Poster
Yuchen Wang, PhD
Zhejiang Univ
Hangzhou, Zhejiang, China (People's Republic)
Yan Liang, PhD (she/her/hers)
Zhejiang University
Hangzhou, Zhejiang, China
Rhizobium-legume symbiosis is a highly host-specific interaction governed by intricate molecular dialogues and immune evasion mechanisms. This study investigates the genetic basis underlying the expanded host range of Ensifer sesbaniae strain E2, which uniquely forms nitrogen-fixing nodules on soybean, a non-native host for its typical strain. Comparative genomics revealed that E2 acquired a symbiotic plasmid from Sinorhizobium fredii, enabling soybean nodulation. Pangenome profiling identified plasmid-derived Sym genes are critical for symbiosis. Remarkably, E2 exhibited broad-spectrum nodulation across diverse soybean genotypes, circumventing soybean nucleotide-binding leucine-rich repeat (NLR) Rfg1/Rj2-mediated restriction.

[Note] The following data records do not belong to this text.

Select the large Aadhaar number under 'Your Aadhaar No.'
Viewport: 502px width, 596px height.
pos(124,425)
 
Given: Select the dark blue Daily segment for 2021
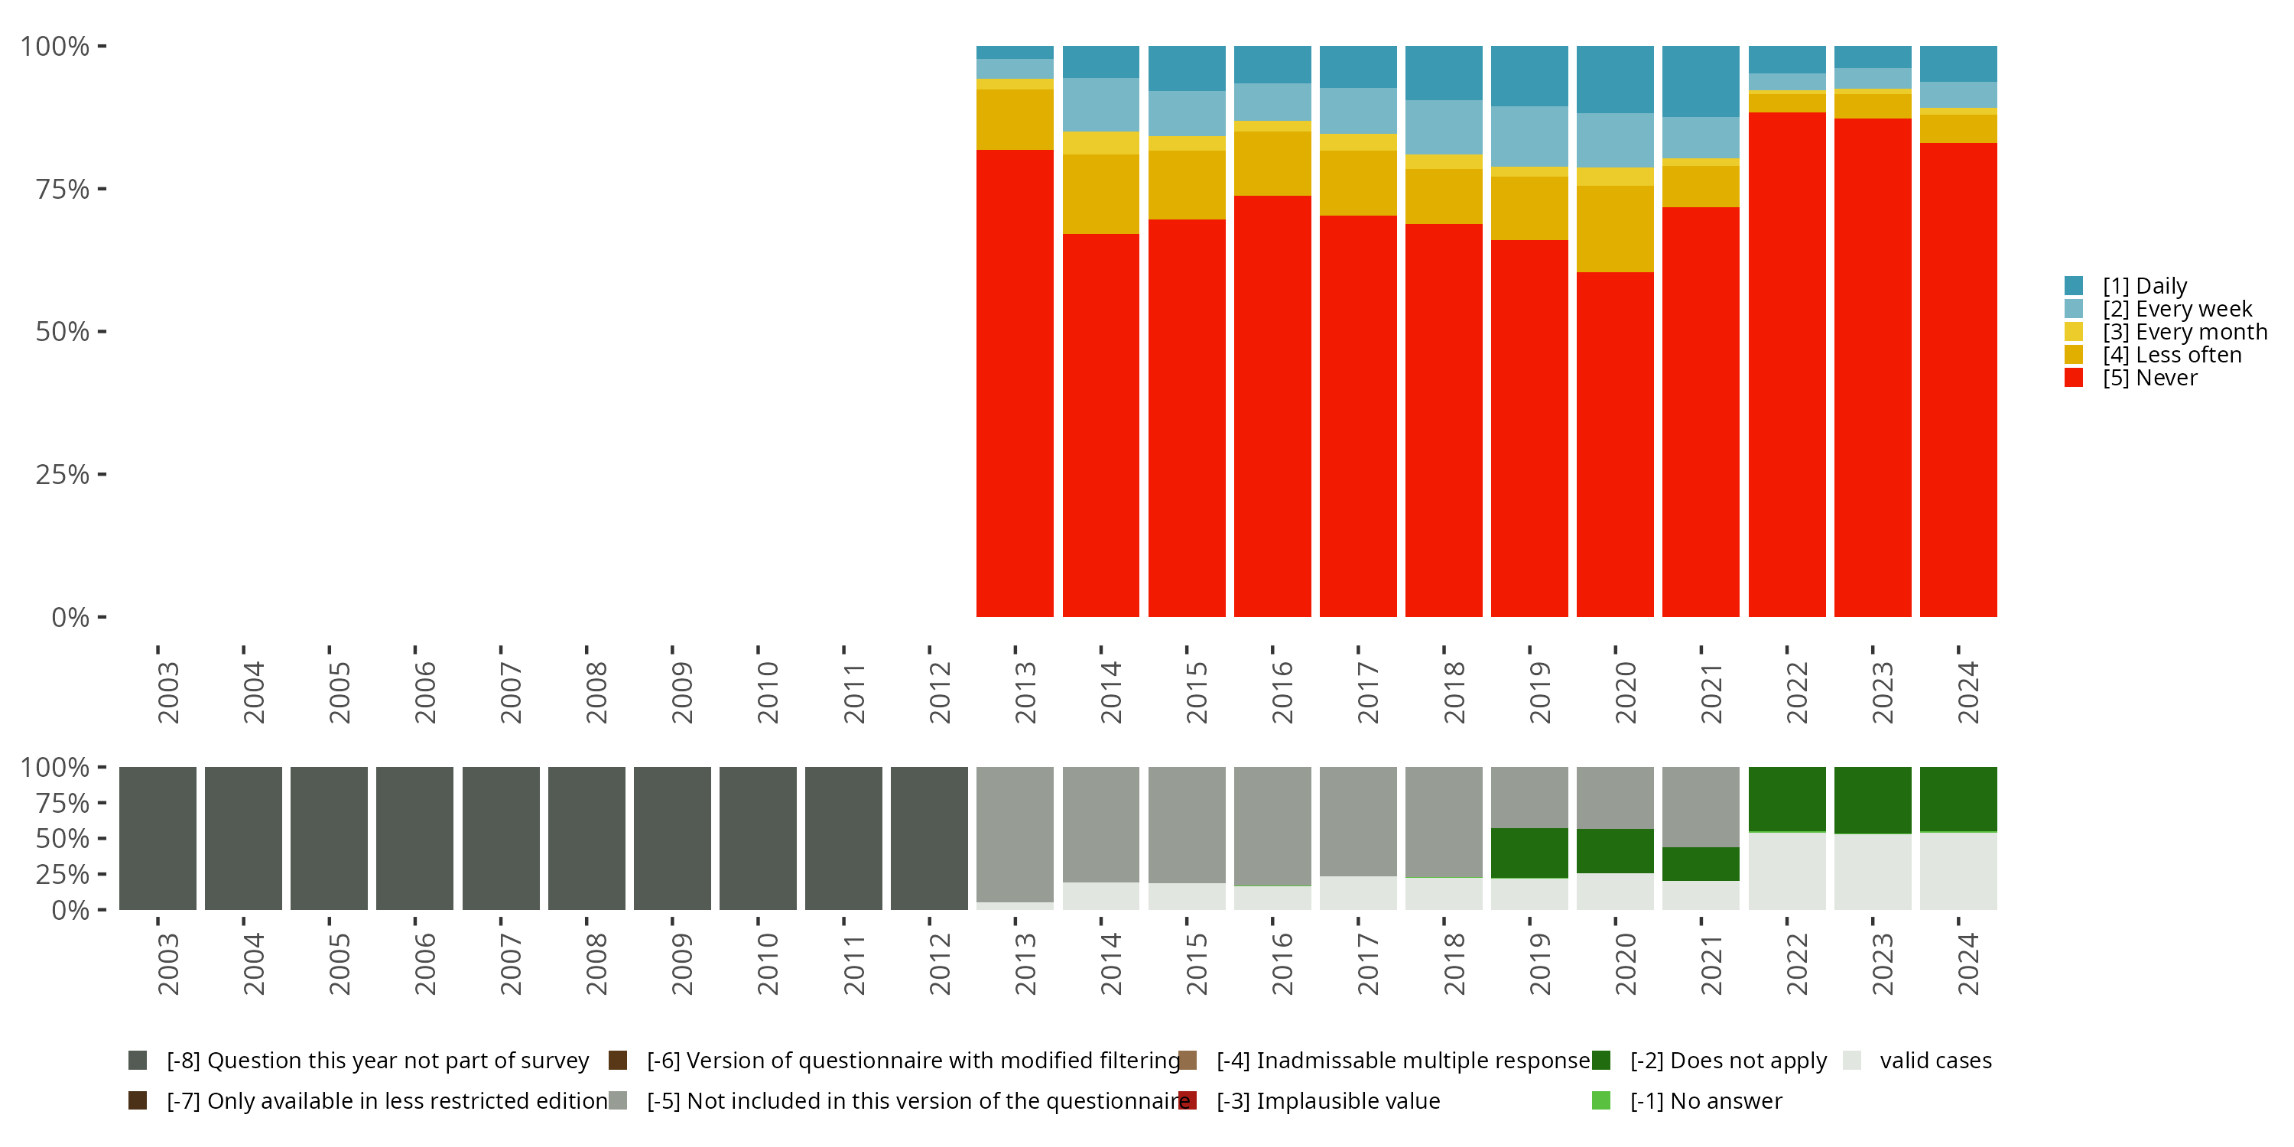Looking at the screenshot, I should click(x=1700, y=81).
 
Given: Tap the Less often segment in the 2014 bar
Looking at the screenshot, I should click(x=1100, y=194).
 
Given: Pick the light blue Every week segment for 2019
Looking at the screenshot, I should click(x=1529, y=136).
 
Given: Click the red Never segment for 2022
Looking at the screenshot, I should click(x=1786, y=364).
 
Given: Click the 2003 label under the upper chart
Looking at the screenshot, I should click(x=167, y=692).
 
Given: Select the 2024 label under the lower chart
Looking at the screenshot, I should click(x=1967, y=964).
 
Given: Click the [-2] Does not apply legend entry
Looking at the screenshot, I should click(x=1727, y=1061).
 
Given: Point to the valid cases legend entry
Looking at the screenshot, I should click(x=1935, y=1061).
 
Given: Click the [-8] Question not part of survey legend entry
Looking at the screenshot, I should click(x=377, y=1061).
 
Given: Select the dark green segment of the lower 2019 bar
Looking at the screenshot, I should click(x=1529, y=853).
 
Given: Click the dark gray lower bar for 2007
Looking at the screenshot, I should click(x=501, y=838).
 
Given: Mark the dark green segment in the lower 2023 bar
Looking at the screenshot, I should click(x=1872, y=800).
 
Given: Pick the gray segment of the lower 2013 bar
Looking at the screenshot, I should click(x=1014, y=833).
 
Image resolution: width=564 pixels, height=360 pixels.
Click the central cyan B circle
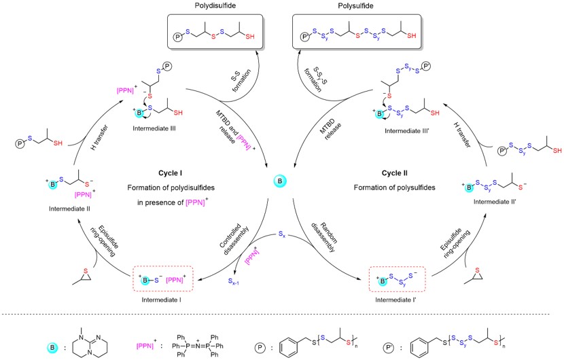pos(282,201)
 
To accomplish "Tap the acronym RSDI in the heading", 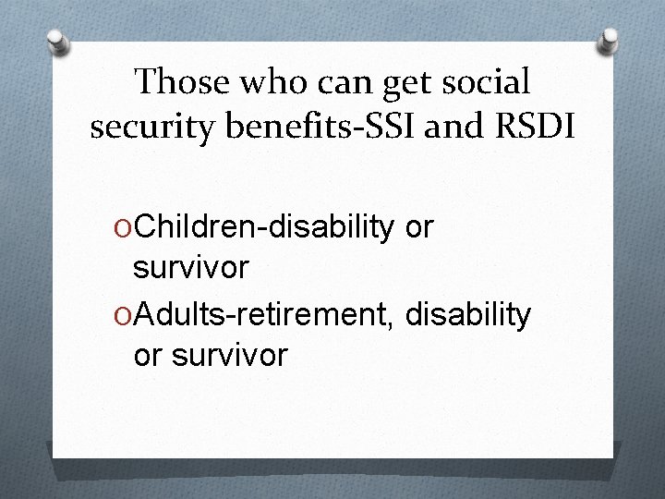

Functional analysis of rhizobial effector NopP revealed two key amino acid substitutions (K63E, D184G) in E2 compared to incompatible S. fredii strains. K63E and D184G variant attenuated effector-triggered immunity (ETI), as shown by reduced cell death in tobacco leaves. NopP knockout (E2ΔnopP) severely impaired nodulation, underscoring its role in symbiosis establishment.These findings demonstrate that horizontal gene transfer of symbiotic plasmids, coupled with effector evolution, enables rhizobia to bypass host immune surveillance and adapt to novel legumes. This work provides insights into engineering rhizobial strains with expanded host ranges, advancing efforts to optimize symbiotic nitrogen fixation for sustainable agriculture.